**TASK TO CARRY OUT:** Write out, unaltered, each line from the top of the records below down to the line where "Given: Close the Notes keeper tab" appears, that line included.

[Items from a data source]
________________________

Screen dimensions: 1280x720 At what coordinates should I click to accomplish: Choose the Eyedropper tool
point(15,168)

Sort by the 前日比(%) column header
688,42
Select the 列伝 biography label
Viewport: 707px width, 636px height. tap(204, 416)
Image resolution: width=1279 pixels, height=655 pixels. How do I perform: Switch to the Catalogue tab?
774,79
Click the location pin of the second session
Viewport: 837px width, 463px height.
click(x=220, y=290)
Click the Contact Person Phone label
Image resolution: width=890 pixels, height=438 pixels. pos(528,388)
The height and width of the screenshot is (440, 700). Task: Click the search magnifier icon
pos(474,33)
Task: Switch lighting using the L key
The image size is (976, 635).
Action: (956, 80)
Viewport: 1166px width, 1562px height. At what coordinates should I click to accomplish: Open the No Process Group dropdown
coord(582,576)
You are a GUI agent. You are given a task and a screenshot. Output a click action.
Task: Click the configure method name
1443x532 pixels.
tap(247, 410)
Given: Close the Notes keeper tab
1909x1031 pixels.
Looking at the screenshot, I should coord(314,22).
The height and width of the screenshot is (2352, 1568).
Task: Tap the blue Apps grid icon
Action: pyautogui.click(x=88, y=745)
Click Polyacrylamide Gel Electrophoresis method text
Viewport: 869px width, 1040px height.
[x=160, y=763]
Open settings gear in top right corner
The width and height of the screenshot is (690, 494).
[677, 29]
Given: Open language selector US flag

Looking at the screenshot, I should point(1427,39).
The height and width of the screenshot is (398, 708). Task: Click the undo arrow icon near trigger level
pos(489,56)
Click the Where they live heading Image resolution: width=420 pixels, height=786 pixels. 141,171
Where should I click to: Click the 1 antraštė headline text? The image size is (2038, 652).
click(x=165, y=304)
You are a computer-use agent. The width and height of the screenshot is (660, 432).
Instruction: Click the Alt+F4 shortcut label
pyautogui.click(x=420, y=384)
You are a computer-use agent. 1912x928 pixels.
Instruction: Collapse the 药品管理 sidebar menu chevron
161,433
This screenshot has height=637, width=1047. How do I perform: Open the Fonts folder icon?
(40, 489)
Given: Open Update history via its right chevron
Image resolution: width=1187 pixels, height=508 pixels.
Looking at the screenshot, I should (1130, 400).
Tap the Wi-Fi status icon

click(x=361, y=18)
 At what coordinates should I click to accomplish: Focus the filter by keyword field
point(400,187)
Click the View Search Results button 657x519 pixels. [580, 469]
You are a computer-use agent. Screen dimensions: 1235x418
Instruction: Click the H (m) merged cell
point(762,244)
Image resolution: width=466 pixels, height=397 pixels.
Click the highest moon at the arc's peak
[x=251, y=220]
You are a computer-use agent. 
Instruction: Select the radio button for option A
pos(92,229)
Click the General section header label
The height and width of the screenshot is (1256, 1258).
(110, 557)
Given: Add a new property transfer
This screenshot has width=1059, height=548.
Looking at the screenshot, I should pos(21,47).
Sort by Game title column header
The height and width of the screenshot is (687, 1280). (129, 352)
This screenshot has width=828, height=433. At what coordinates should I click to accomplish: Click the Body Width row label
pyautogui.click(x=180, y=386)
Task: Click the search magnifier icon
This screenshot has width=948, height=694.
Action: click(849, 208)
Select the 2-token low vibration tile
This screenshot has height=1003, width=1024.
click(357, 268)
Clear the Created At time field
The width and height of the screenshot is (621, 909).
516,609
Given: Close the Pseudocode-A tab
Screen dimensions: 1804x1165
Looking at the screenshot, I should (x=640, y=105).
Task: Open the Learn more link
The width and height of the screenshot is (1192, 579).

________________________

**RESPONSE FOR THIS EXERCISE:**
Screen dimensions: 1280x720 At what coordinates should I click to accomplish: Choose the Eyedropper tool
point(15,168)

Sort by the 前日比(%) column header
688,42
Select the 列伝 biography label
Viewport: 707px width, 636px height. tap(204, 416)
Image resolution: width=1279 pixels, height=655 pixels. How do I perform: Switch to the Catalogue tab?
774,79
Click the location pin of the second session
Viewport: 837px width, 463px height.
click(x=220, y=290)
Click the Contact Person Phone label
Image resolution: width=890 pixels, height=438 pixels. pos(528,388)
The height and width of the screenshot is (440, 700). Task: Click the search magnifier icon
pos(474,33)
Task: Switch lighting using the L key
The image size is (976, 635).
Action: (956, 80)
Viewport: 1166px width, 1562px height. At what coordinates should I click to accomplish: Open the No Process Group dropdown
coord(582,576)
You are a GUI agent. You are given a task and a screenshot. Output a click action.
Task: Click the configure method name
1443x532 pixels.
tap(247, 410)
Given: Close the Notes keeper tab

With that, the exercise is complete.